TEKS BACAAN
SAATNYA UNTUK MENIKAH

SAATNYA UNTUK MENIKAH
By:
Hadi Kurniawan, S.Farm., Apt.
Tak ada waktu untuk
menunda
Jika engkau memang
telah siap
Maka apalagikah alasan
Yang bisa engkau
berikan
Untuk memaafkan dirimu
sendiri?
Bukankah jika engkau
miskin
Allah berjanji akan
memberi
Kecukupan kepadamu
(Dikutip dari buku “Saatnya Engkau Menikah” oleh Muhammad
Fauzil Adhim)
Rasulullah bersabda yang disebutkan oleh Thawus dari Ibnu
Abbas r.a. “Tidak ada yang bisa dilihat
(lebih indah) oleh orang-orang yang saling mencintai seperti halnya menikah”.
An-nisa:3 dan Allah juga berfirman dalam surah Al Baqarah:187 “Mereka merupakan pakaian bagimu dan kamu
pun adalah pakaian bagi mereka”.
Tak sedikit pemuda pemudi mempersingkat
pertemuan dengan maksiat nista hingga berujung sesal panjang penuh hina.
Mencicipi keindahan dan kenikmatan sesaat yang dijanjikan. Ada juga yang tak
berani bermimpi apatah lagi melangkah. Terdapat juga pemuda yang tergesa-gesa
menjemput indahnya momen tanpa persiapan.
Sesungguhnya
pernikahan merupakan keberanian membenturkan idealisme dalam realitas. Mempertemukan
harapan dalam kenyataan. Kedewasaanlah yang menyatukan kedua perbedaannya.
Pasangan kita bukanlah sempurna, dimana selalu ada kekurangan dan kelemahan.
Jika 1 kriteria telah terpenuhi yakni ketaatan agamanya kepada Allah dan Rosulullah
maka akan selamat, dan insya Allah terjamin semua aspek lainnya akan mengikuti.
“Janganlah kamu menikahi wanita karena
kecantikannya, karena boleh jadi kecantikan itu akan membinasakan, dan
janganlah kamu menikahi mereka karena hartanya, karena boleh jadi harta itu
akan menjadikannya sombong. Tetapi nikahilah wanita karena agama… “ [H.R.

BLOK DATA
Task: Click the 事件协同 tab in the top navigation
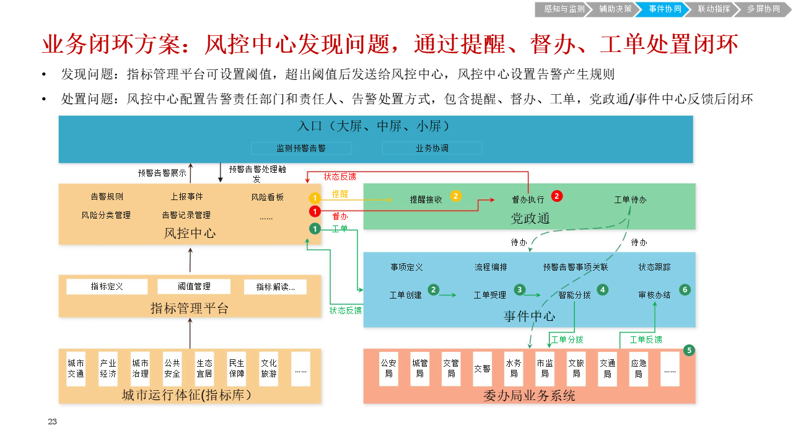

PERINTAH
Menurut teks bacaan, dari buku apa kutipan yang dimulai dengan "Tak ada waktu untuk menunda" diambil?

JAWABAN TUGAS INI
Dari buku "Saatnya Engkau Menikah" oleh Muhammad Fauzil Adhim.